Assignment - Give an exact transcription limited to the lines from the one with "You are a GUI" through the end of the entries, including both; no pictures belong in it.

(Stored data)
####

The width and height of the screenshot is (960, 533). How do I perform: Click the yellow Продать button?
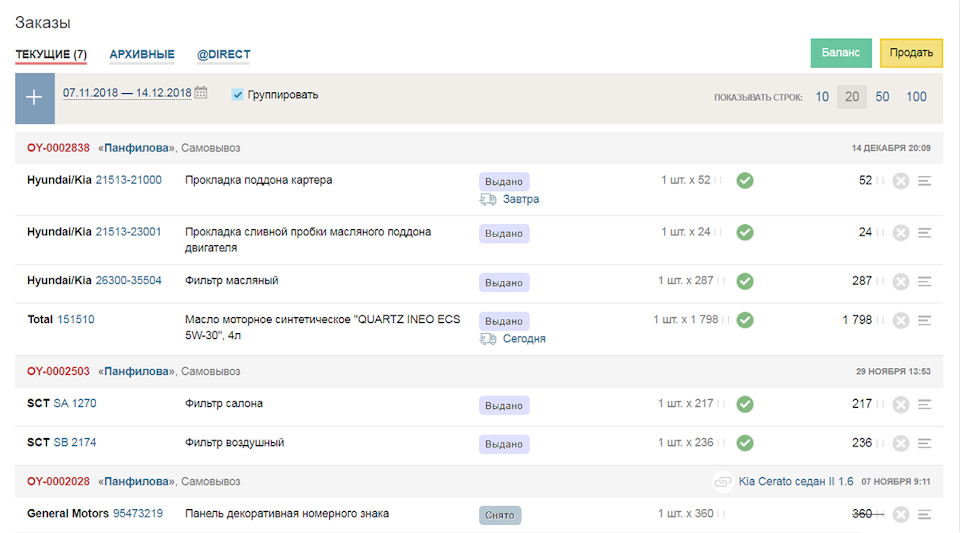coord(911,53)
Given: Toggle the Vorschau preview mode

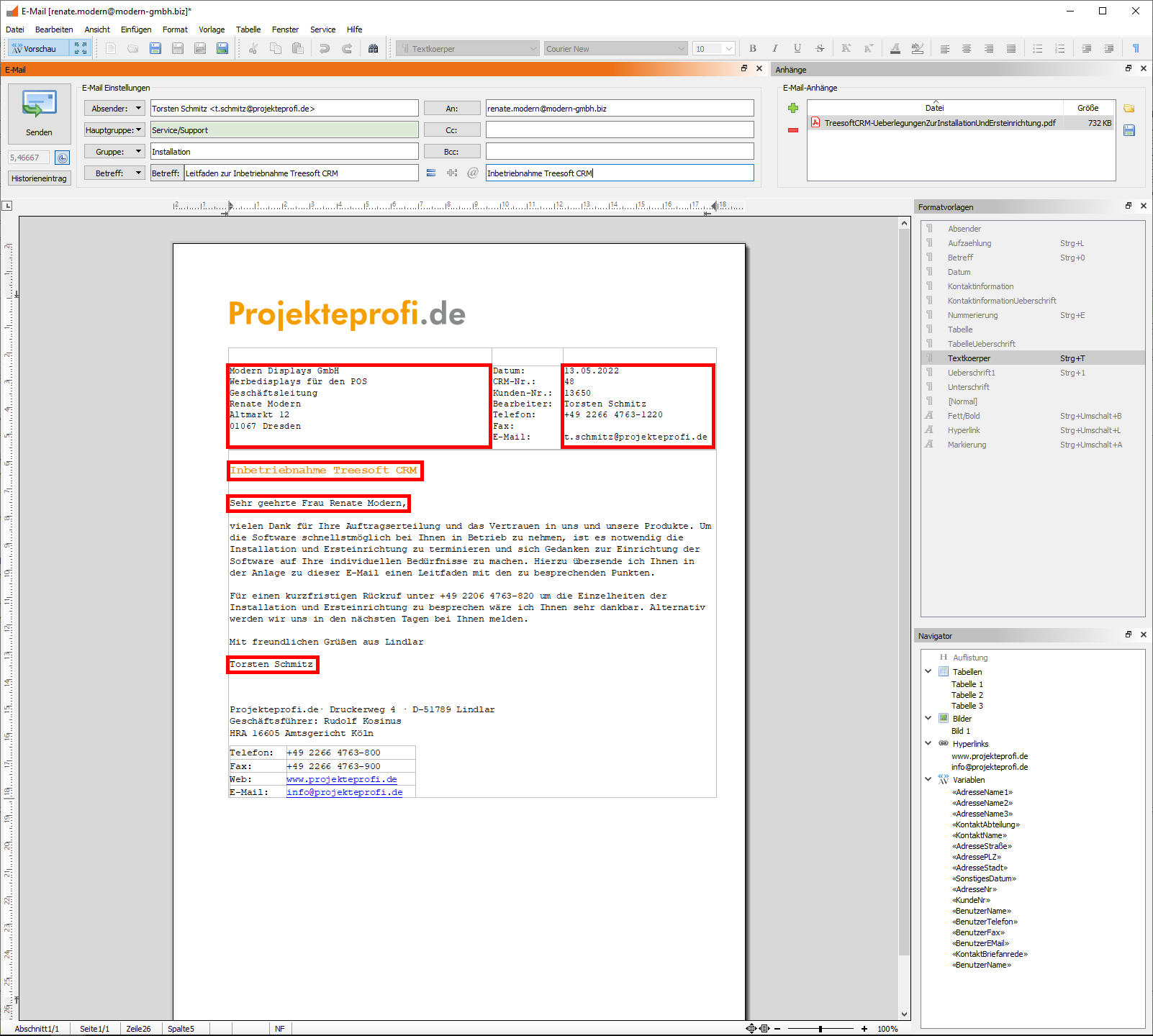Looking at the screenshot, I should point(39,49).
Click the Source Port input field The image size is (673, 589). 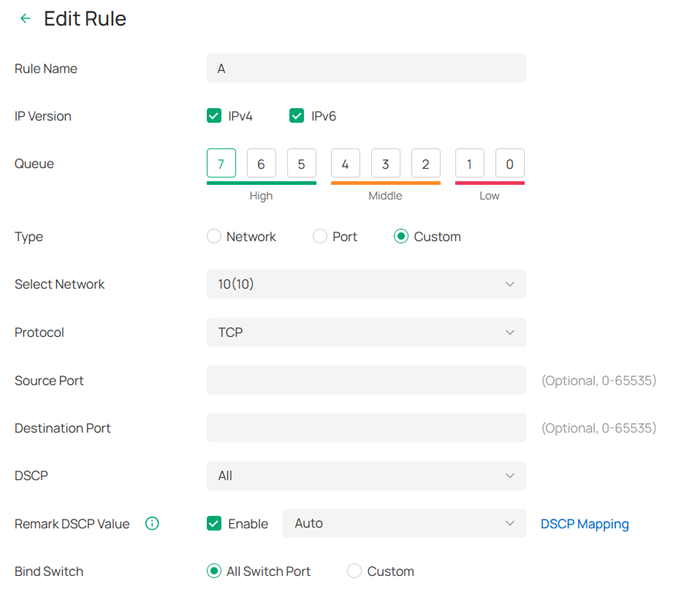pos(365,380)
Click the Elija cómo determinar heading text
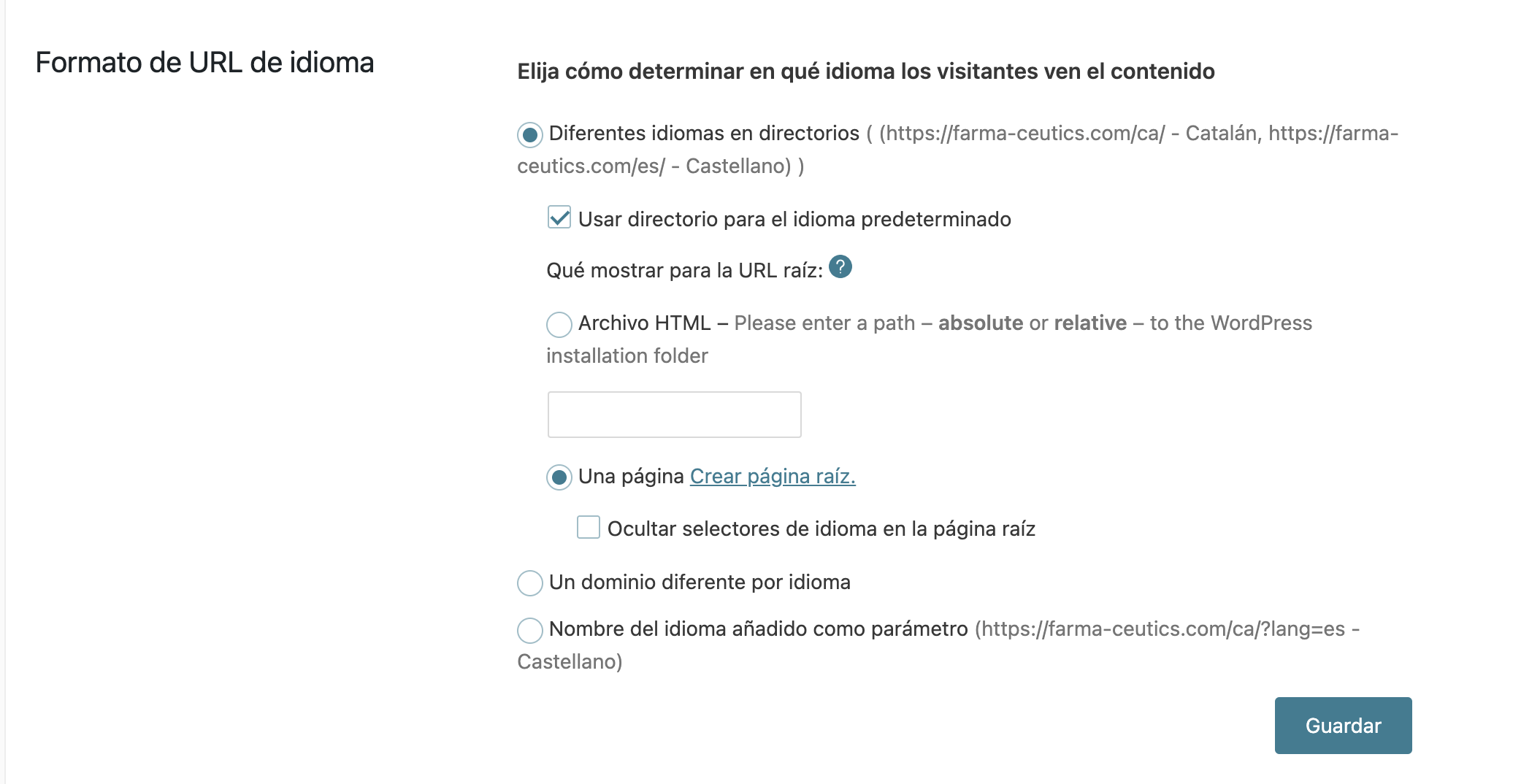This screenshot has height=784, width=1513. click(865, 72)
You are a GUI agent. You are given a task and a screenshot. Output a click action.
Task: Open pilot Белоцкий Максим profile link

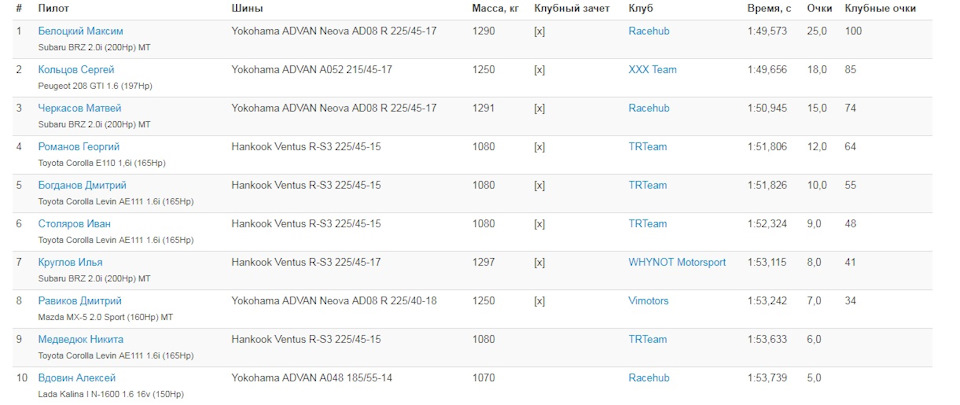81,31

####

Expected output -
You are a GUI agent. You are given a task and a screenshot. Output a click action.
Task: Open pilot Белоцкий Максим profile link

81,31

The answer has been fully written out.